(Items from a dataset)
-- Opening Marker --
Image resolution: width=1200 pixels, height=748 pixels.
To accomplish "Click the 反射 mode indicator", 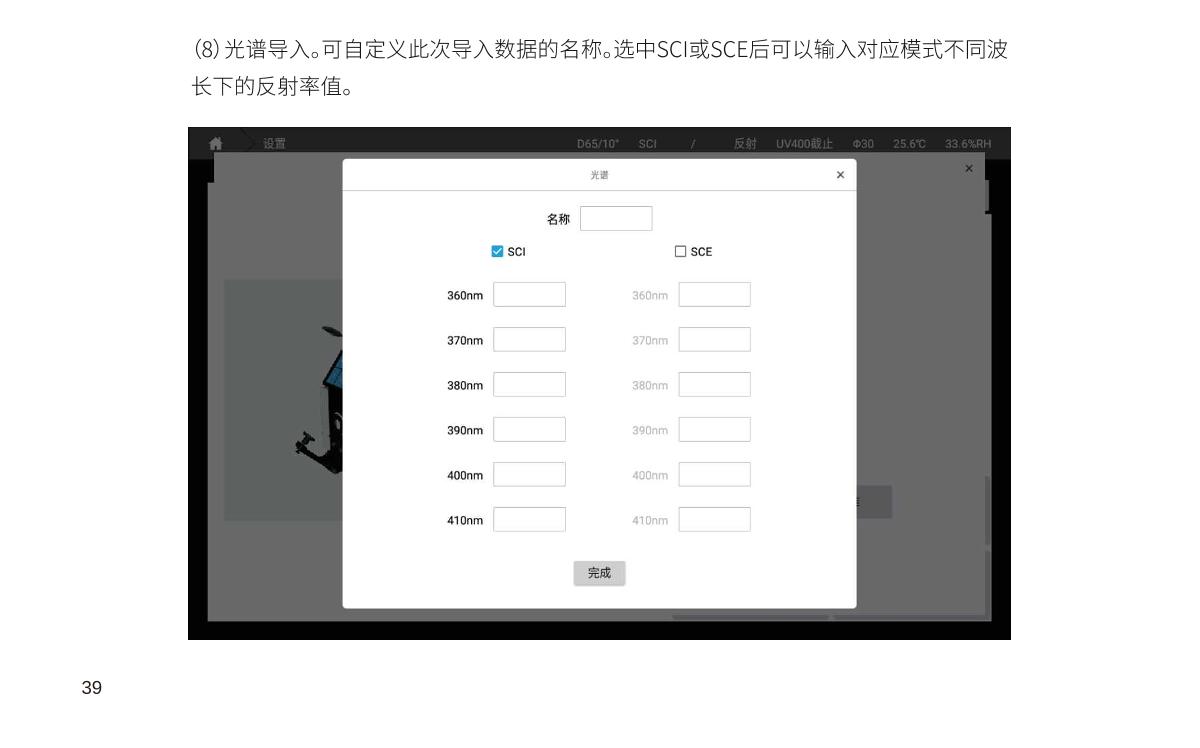I will (745, 144).
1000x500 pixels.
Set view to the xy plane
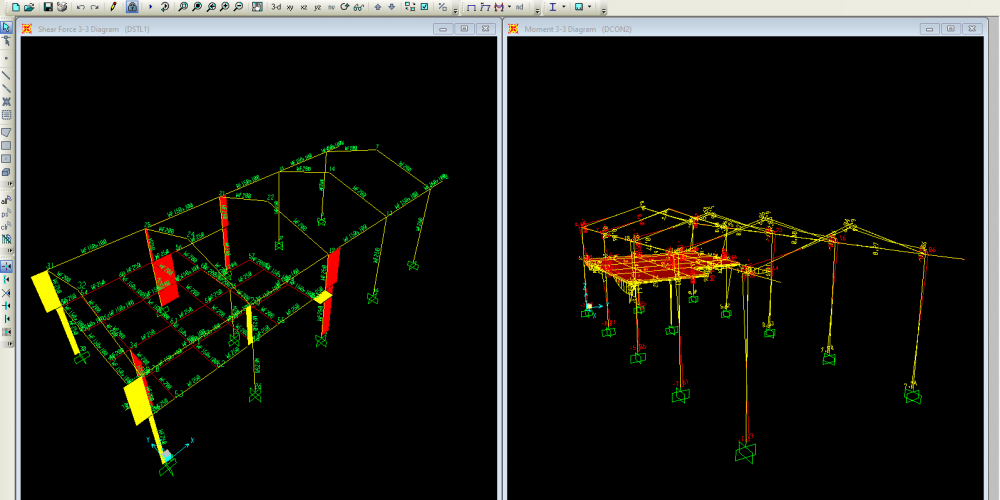[290, 6]
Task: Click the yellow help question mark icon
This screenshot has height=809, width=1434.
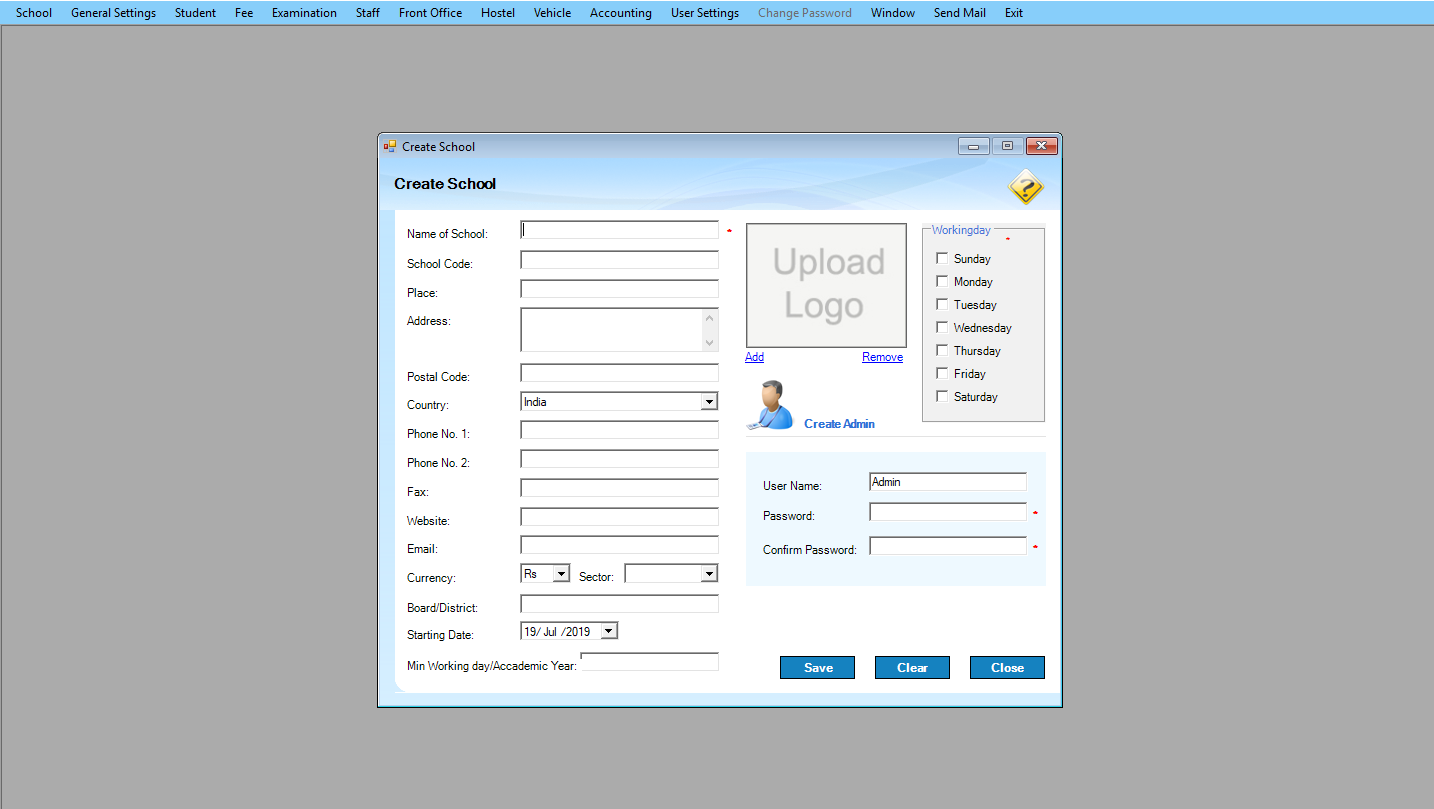Action: point(1025,187)
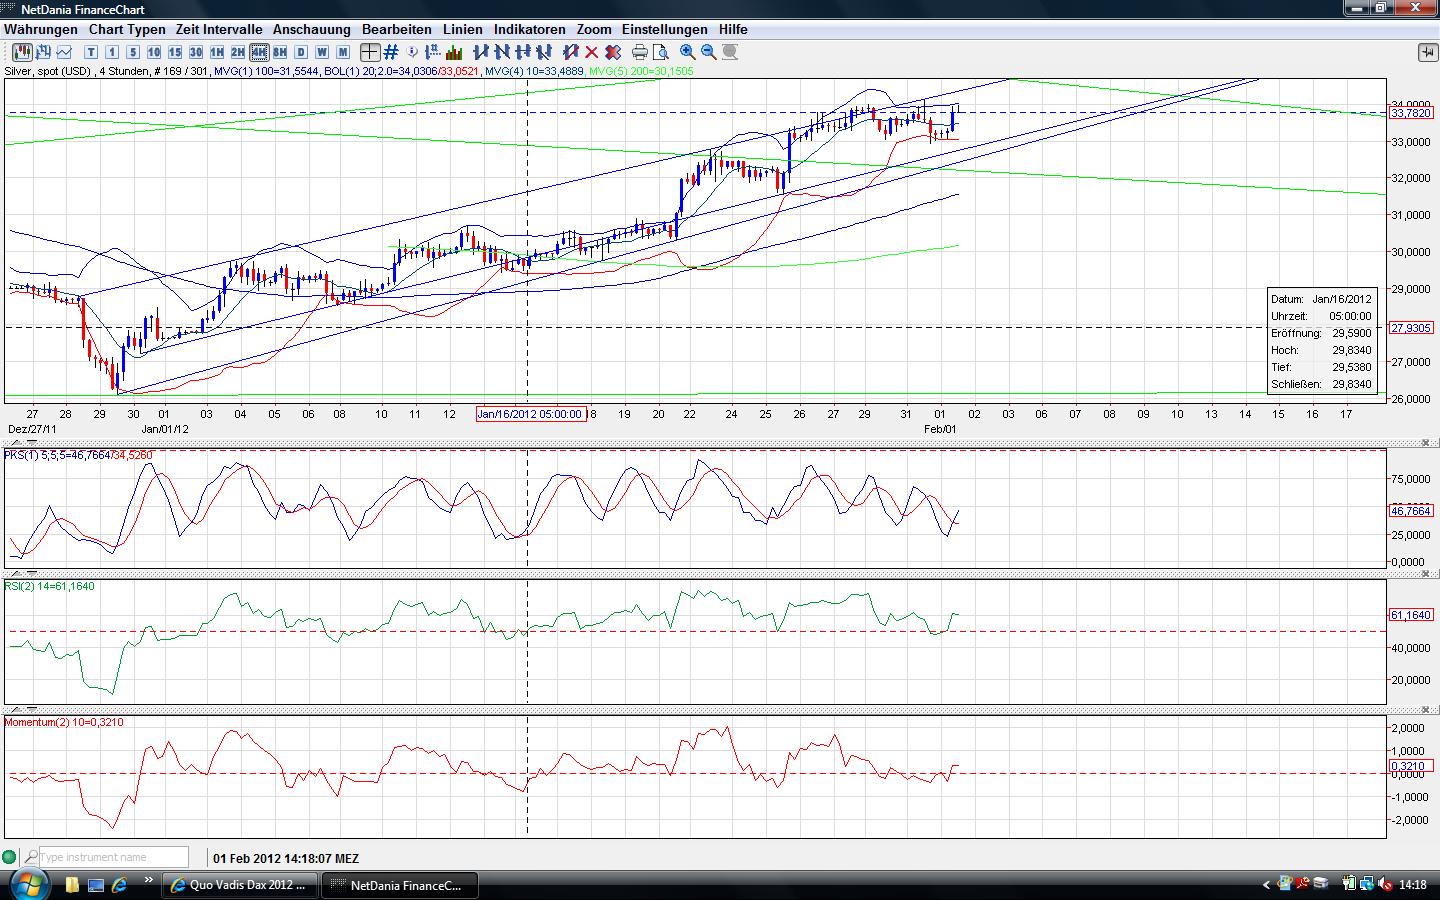Screen dimensions: 1440x900
Task: Open print preview page icon
Action: 660,52
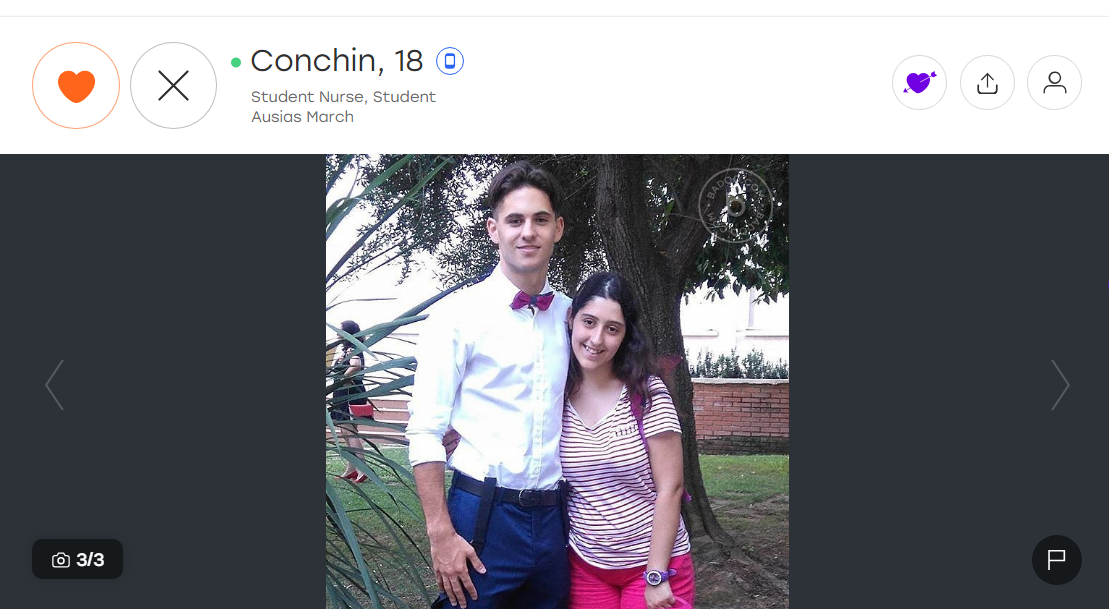Advance with the right chevron arrow
Screen dimensions: 1109x609
point(1059,385)
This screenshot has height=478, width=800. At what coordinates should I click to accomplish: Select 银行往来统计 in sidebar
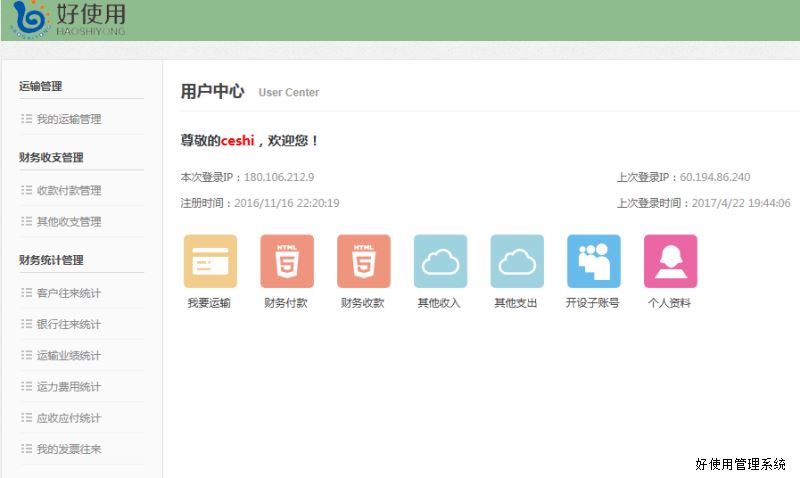[x=69, y=324]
-- Closing Marker --
- Goal of the exercise:
In the records above, find the line that contains "Set view to the xy plane". Retype it and every line after it, exactly, leaving out all pictures.

- Answer space:
Set view to the xy plane
[290, 6]
Task: Click the yellow help question mark icon
This screenshot has height=809, width=1434.
Action: point(1025,187)
Screen dimensions: 1440x900
Task: Open print preview page icon
Action: 660,52
Advance with the right chevron arrow
Screen dimensions: 1109x609
point(1059,385)
This screenshot has height=478, width=800. At what coordinates should I click to accomplish: Select 银行往来统计 in sidebar
[x=69, y=324]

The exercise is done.